Document section Block Start

The 95 women enrolled for this trial fulfilled the following inclusion criteria: 1) last menstrual period between 6 months and 3 years before the beginning of the study plus follicle-stimulating hormone (FSH) levels higher than 35 IU/L; 2) age between 42 and 58 years; 3) no use of any medication known to interfere with hormonal, glucose or lipoprotein levels in the past 3 months; 4) no use of steroidal or non-steroidal anti-inflammatory drugs in the last 15 days. Patients presenting diabetes, previous hysterectomy, endometrial thickness higher than 0.5 cm, history of cancer, thromboembolism or established CVD were excluded.

Nine patients dropped out in the first two months of follow-up (Figure 1). Therefore, 86 patients completed the study. Clinical evaluation was performed before the treatment was begun and monthly during the trial. Anthropometric measurements included body weight, height, waist circumference (measured at the midpoint between the lower rib margin and the iliac crest), hip circumference (measured at the level of the greater trochanter), waist-to-hip ratio (WHR), and BMI, current measured weight in kg divided by height in m2). The Kupperman score was assessed before and during treatment. Blood pressure was measured twice, at a 1-min interval in seated patients, using a digital sphygmomanometer (Omron HEM 742, Rio de Janeiro, Brazil) with appropriate cuff for the arm diameter.

Figure 1
figure 1

Representation of the design. Flowchart showing the total number of patients enrolled, number of dropouts, and group description.

The study protocol was approved by the Ethics Committee at the Hospital de Clínicas de Porto Alegre, and written informed consent was obtained from every subject (IRB 0000921/05-053). The study was registered at clinicaltrials.gov (NCT01432028).

Laboratory assessment

Blood samples were collected before treatment, during the estradiol-only portion (E2) (days 12 to 14 of the second treatment month), and at the end of treatment (days 24 to 28 of the last month of estradiol plus micronized progesterone administration) (E2+P). All samples were obtained between 08:00 and 10:00 a.m. After a 12-hour overnight fast, blood samples were drawn from an antecubital vein for determination of FSH, estradiol (E2), lipid profile (total cholesterol, HDL-c and triglycerides) plasma glucose (oral glucose tolerance test), and insulin. Blood samples were also drawn for us-CRP.

Document section Block End
Data Block Start

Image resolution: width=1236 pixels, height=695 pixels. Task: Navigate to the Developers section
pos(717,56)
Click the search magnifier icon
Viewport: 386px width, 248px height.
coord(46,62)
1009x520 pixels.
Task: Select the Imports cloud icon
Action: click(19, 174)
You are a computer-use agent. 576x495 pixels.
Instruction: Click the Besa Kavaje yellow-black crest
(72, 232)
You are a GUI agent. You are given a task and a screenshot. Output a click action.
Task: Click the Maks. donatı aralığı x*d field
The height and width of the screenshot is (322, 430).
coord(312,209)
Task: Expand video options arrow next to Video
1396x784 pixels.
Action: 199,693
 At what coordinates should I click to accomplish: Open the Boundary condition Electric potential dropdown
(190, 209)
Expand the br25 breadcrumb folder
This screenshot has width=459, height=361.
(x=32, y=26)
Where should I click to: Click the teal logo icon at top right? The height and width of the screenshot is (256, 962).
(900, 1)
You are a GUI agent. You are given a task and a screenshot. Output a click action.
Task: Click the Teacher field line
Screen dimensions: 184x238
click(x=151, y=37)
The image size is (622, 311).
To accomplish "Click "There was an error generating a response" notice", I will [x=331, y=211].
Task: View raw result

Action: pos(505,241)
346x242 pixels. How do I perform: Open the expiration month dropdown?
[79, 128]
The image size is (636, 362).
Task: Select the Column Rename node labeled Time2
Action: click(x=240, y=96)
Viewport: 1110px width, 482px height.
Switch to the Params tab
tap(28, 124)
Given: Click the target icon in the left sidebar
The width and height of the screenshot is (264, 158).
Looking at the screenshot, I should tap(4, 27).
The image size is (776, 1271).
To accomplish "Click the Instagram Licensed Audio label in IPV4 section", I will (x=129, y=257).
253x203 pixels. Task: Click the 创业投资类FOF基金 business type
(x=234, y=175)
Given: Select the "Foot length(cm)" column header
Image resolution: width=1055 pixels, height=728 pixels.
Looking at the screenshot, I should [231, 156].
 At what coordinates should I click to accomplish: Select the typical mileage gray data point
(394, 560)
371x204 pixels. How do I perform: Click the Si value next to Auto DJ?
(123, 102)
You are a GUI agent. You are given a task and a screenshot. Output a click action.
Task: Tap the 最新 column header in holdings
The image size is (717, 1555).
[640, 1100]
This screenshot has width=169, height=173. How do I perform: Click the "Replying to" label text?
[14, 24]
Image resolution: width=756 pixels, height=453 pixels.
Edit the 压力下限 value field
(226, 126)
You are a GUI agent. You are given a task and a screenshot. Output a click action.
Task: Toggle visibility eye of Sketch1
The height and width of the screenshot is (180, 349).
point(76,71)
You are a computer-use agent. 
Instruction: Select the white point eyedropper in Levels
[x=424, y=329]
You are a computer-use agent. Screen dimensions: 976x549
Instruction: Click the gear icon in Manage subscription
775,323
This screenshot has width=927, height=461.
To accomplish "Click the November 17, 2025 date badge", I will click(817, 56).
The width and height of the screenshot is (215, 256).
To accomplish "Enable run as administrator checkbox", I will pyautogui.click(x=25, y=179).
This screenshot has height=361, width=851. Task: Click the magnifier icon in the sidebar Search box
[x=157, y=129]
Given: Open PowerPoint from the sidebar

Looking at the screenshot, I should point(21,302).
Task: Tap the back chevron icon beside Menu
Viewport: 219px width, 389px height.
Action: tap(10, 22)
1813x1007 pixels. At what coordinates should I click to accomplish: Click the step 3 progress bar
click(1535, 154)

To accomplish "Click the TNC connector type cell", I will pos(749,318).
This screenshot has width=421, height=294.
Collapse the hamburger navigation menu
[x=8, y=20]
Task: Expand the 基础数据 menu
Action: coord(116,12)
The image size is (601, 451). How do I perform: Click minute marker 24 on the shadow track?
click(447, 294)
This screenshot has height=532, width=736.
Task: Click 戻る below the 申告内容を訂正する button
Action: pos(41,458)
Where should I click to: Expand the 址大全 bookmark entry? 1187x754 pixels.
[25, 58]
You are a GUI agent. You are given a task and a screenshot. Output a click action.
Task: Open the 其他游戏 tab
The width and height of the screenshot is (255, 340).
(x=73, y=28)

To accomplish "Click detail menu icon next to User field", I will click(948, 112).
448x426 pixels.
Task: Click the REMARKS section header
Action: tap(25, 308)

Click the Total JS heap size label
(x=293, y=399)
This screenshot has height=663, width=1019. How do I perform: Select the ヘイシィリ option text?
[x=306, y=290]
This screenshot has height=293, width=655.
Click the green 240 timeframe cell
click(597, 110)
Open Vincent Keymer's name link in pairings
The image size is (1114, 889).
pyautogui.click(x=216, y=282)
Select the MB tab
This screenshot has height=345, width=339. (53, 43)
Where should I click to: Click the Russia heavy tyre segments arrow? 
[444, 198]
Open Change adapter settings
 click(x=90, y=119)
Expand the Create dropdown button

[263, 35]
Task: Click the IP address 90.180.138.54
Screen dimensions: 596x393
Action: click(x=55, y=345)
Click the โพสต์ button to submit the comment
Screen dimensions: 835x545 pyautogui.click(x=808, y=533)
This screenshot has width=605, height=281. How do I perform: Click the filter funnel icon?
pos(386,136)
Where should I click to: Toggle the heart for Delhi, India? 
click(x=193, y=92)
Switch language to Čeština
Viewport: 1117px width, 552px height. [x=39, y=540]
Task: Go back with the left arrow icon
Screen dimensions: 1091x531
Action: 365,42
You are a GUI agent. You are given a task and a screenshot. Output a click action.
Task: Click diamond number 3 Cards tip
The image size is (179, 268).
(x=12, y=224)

Data Block End

To do:
1 > Check each statement against the study methods text and answer yes or no, quoting the words that settle it: (a) 95 women were enrolled in the trial; (b) blood samples were all taken between 08:00 and 10:00 a.m.; (c) women between 40 and 60 years of age were eligible.
2 > Rewrite the part of the study methods text that opens with the words "Blood samples were collected" and closes with "drawn for us-CRP.", substituting "forearm vein" for "antecubital vein".
The dataset entries aren't needed for this work.

Answers to the exercises:
1 >
(a) Yes: "The 95 women enrolled for this trial fulfilled the following inclusion criteria"
(b) Yes: "All samples were obtained between 08:00 and 10:00 a.m."
(c) No: "age between 42 and 58 years"

2 >
Blood samples were collected before treatment, during the estradiol-only portion (E2) (days 12 to 14 of the second treatment month), and at the end of treatment (days 24 to 28 of the last month of estradiol plus micronized progesterone administration) (E2+P). All samples were obtained between 08:00 and 10:00 a.m. After a 12-hour overnight fast, blood samples were drawn from an forearm vein for determination of FSH, estradiol (E2), lipid profile (total cholesterol, HDL-c and triglycerides) plasma glucose (oral glucose tolerance test), and insulin. Blood samples were also drawn for us-CRP.